Дервиши на мотоциклах. Каспийские кочевники (Привезенцев, Полонский) - страница 50

А вернется домой – напишет книгу. И в книге будет место нашей несравненной жестокости. А то подумаешь – свинцовая венецианская тюрьма, она – хорошая гостиница против нашего зидана.

Так что в любом уважающем себя азиатском городе существует точка восточного коварства, где свершались жуткие казни, самоубивались девушки, бросались на меч юноши, катились в ров головы незадачливых путников, ну и так далее, со всеми вытекающими последствиями. В Бухаре такое место – Большой Минарет, или, как его называют на местном наречии, минарет Калян – самое высокое здание в старом городе. Оттуда, как нам с особенной радостью поведал экскурсовод, сбрасывали приговоренных к смерти. Их было много, иногда очень много. Смотря какой хан, какие у него жены, какое у хана настроение по утрам. Да и законы шариата никто не отменял, а они, хоть и несут в себе высшую справедливость, но суровы, кто станет спорить. Вероотступникам – смерть, богохульникам и вольнодумцам – смерть, клятвопреступникам – смерть, пьяницам – тоже смерть. Ворам – нет, не смерть, просто отрубают руку, и гуляй себе, если выживешь…

Кто и как потом убирал трупы, – об этом экскурсовод промолчал. Зато он сообщил о главном. Лицезрение казни должно было у горожан, собравшихся на площади у мечети, вызывать радостное чувство. Они понимали, что соблюли закон эмира и вообще жили как правильные люди, в отличие от неправильных, валяющихся тут, в пыли, у их ног…


XII. История по-азиатски: свирепые повелители и суфийские мистики

…Глядя на современную Бухару, трудно представить, что когда-то здесь царили такие уж суровые нравы. Неспешный, даже где-то нежный город вплетает тебя в свою паутину, воркует с тобой на десятке наречий. И нынешние языки – узбекский, русский, таджикский – тоже вплетаются в эту вековую разноголосицу. Согдийский, фарси, арабский, греческий, – да кого здесь только не было! И все эти сумасшедшие исторические памятники проясняют нынешний бухарский провинциальный ритм. В него достаточно легко входишь, привыкаешь к нему, особенно если не плетешься за экскурсоводом от мечети к лавке сувениров и оттуда к новой мечети, а катишься или прогуливаешься сам, пытаясь вслушаться в музыку давно уже полуспящей, оторванной от остального мира, а в чем-то безумной и очень современной Центральной Азии.

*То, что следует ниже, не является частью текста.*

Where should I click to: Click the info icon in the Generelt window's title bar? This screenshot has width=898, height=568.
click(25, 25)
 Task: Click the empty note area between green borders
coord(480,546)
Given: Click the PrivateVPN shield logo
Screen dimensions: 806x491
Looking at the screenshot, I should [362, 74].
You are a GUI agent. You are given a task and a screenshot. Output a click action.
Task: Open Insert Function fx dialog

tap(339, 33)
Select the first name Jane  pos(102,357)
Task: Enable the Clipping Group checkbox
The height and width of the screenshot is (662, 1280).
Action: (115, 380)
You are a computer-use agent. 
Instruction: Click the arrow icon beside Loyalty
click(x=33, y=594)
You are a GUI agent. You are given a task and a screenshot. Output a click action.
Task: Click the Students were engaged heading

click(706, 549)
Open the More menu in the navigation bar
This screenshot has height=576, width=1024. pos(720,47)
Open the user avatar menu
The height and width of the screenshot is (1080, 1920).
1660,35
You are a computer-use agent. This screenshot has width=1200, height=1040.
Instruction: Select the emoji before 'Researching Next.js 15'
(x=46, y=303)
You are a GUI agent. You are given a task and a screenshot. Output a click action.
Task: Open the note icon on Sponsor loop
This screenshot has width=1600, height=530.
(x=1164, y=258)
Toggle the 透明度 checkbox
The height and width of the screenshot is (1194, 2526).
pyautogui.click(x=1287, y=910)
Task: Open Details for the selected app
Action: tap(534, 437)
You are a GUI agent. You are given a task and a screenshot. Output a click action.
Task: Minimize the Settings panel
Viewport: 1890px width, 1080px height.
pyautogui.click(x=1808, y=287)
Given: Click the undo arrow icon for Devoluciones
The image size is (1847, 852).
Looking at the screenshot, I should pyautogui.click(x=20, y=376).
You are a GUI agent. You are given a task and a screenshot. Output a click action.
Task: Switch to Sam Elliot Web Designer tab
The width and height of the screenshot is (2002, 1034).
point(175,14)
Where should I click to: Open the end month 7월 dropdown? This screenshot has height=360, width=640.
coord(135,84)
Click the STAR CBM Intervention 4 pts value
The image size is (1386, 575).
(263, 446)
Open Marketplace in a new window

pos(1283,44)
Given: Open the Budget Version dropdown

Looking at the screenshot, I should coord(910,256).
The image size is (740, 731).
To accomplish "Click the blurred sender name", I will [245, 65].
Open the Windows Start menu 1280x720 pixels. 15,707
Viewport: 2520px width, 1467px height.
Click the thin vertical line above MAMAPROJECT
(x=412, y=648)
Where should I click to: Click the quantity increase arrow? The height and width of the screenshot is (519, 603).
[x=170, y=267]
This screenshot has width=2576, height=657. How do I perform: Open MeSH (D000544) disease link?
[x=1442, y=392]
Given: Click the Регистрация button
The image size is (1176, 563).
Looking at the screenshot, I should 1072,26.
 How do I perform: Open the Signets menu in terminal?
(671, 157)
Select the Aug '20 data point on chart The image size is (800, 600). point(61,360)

…Вот, в парке Саманидов усыпальница Исмаила Самани. Ну и что ж, X век, ничего страшного. Саманиды – целая эпоха в истории Востока. Один из них лежит здесь, иные в Персии, иные в Дамаске и Багдаде.

…Или медресе Улугбека на одной из улиц старого города, носящей имя Ходжи Набобода. Кто таков этот ходжа, мне как-то не удалось выяснить, а вот Улугбек – целая эпоха. Султан Мавераннахр, внук Тамерлана, ученый и воин, один из крупнейших астрономов в истории, он построил медресе в 1417 году. Такую же основал и в своей столице, в Самарканде. Думал создать лучшую на земле обитель для ученых и людей, ищущих знания, и действительно, при его жизни здесь преподавали и учились лучшие астрономы, географы, богословы, правоведы и поэты. Они разошлись по миру, а медресе осиротели. Теперь это только архитектура, классический среднеазиатский стиль.